2. Além disso, o que foi interdito, sob pena de anátema, não depende do poder de homem algum. Ora, a autoridade da Igreja Católica interditou, sob pena de anátema, a publicação de novo Símbolo. Dizem as atas do primeiro concílio de Éfeso que este Concílio, “Uma vez lido o Símbolo de Nicéia, decretou que não seria permitido a ninguém professar, subscrever ou compor outra fé, além da definida pelos Santos Padres, reunidos em Nicéia com o Espírito Santo”. Segue-se a pena de anátema. A mesma coisa é repetida nas atas do Concílio de Calcedónia. Logo, parece que uma nova apresentação do Símbolo não cabe à autoridade do Sumo Pontífice.
3. Ademais, Atanásio não foi Sumo Pontífice, mas patriarca de Alexandria e, contudo, constituiu um Símbolo que é cantado na Igreja. Logo, a publicação de um Símbolo não parece pertencer ao Sumo Pontífice mais do que a outros.
EM SENTIDO CONTRÁRIO, a publicação do símbolo foi feita em concílio geral. Mas, um concílio só pode reunir-se sob a autoridade do Sumo Pontífice como está estabelecido nos Decretos. Logo, a publicação do Símbolo cabe à autoridade do Sumo Pontífice.
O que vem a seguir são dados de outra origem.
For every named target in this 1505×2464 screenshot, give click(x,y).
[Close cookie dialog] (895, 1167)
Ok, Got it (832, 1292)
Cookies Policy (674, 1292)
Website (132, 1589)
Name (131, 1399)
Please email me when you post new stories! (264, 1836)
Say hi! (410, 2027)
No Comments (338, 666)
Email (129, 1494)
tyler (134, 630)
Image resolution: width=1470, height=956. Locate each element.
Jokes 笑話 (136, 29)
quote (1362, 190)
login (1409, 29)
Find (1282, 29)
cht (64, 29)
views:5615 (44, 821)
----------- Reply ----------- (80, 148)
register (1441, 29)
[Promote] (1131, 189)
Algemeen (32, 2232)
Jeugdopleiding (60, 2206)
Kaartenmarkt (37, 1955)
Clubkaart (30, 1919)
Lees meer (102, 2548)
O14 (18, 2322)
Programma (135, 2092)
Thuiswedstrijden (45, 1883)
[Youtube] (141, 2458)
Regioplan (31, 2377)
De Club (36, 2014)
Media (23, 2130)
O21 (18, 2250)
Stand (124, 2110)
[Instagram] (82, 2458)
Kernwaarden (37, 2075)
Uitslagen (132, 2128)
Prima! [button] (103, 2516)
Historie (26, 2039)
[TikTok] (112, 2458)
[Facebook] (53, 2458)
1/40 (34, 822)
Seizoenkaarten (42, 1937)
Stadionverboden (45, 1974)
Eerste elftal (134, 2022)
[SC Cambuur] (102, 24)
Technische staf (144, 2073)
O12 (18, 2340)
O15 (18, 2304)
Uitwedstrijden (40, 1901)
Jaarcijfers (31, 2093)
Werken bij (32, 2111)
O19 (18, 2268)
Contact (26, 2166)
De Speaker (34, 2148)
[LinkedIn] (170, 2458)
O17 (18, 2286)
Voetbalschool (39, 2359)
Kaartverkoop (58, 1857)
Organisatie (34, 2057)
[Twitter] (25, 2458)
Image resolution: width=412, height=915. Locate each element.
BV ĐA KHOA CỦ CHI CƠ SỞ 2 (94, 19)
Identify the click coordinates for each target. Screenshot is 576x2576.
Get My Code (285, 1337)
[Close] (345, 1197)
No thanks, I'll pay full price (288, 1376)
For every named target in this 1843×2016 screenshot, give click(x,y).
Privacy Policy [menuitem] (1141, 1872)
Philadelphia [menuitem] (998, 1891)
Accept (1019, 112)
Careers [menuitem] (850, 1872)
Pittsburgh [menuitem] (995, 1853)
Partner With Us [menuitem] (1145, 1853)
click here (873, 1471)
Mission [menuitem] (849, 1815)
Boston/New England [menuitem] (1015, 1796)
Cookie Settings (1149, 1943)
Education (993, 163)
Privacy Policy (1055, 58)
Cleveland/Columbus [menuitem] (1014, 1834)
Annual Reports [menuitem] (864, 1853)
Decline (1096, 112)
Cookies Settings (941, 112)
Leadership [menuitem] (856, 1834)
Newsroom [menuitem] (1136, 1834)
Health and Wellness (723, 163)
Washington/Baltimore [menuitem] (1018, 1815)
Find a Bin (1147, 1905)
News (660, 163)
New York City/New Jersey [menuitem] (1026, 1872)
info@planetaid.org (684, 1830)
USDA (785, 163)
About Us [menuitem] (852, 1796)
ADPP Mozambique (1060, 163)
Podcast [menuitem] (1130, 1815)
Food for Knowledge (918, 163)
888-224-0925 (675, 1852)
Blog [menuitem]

Como já explicamos (artigo precedente), uma publicação nova do Símbolo é necessária para evitar erros que surgem. Tem autoridade para fazê-lo quem pode determinar em última instância o que é de fé, para que todos possam a ela aderir de maneira inabalável. Isto, porém, é da alçada do Sumo Pontífice a quem são deferidas as maiores e mais difíceis questões da Igreja, como se diz nos Decretos de Graciano. Por isso, o Senhor, no Evangelho de Lucas, disse a Pedro a quem constituiu Sumo Pontífice: “Eu rezei por ti, para que tua fé não desfaleça; e tu, depois de convertido, confirma os teus irmãos” (22, 32). E a razão disso é que toda a Igreja deve ter a mesma fé, seguindo a recomendação da primeira Carta aos Coríntios: “Dizei todos as mesmas coisas e não haja divisões entre vós” (1, 10). Ora, isso não poderia ser observado, se uma
questão sobre a fé não fosse resolvida por quem governa toda a Igreja, de tal modo que sua sentença seja aceita firmemente por toda a Igreja. Eis porque somente o Sumo Pontífice tem autoridade para uma nova publicação do Símbolo, como sobre todas as coisas que dizem respeito a toda a Igreja, como reunir um concílio geral etc.
Suma Teológica, PII-II,Q1A10
Quanto às objecções iniciais, portanto, deve-se dizer que:
1. Na doutrina de Cristo e dos Apóstolos, a verdade da fé está suficientemente explicada. Mas, como há homens perversos que, segundo o Apóstolo Pedro, “deformam a doutrina apostólica e outras partes da Escritura para sua própria ruína” (2Pe 3, 16), é necessário que haja, no correr dos tempos, esclarecimentos da fé contra erros ocorrentes.
2. A proibição e a sentença do Concílio de Éfeso se estendem às pessoas particulares que não podem decidir em matéria de fé. É claro que esta proposição de um concílio geral não tira o poder ao concílio seguinte de fazer uma nova apresentação do Símbolo, que contenha não uma outra fé, mas a mesma, porém, mais explicada. É isto que todos os concílios têm observado: que o sínodo seguinte possa expor algo além do que o sínodo precedente expusera, por causa da necessidade de se opor a alguma heresia sobrevinda. E isso cabe ao Sumo Pontífice que usa sua autoridade para reunir o concílio e para confirmar as suas decisões.
3. Atanásio não compôs uma manifestação de fé, à maneira de Símbolo, mas a modo de ensino doutrinal, como aparece na sua forma de exprimir-se. Mas, como sua exposição doutrinal continha brevemente a íntegra verdade da fé, foi recebida, pela autoridade do Sumo Pontífice, como regra da fé.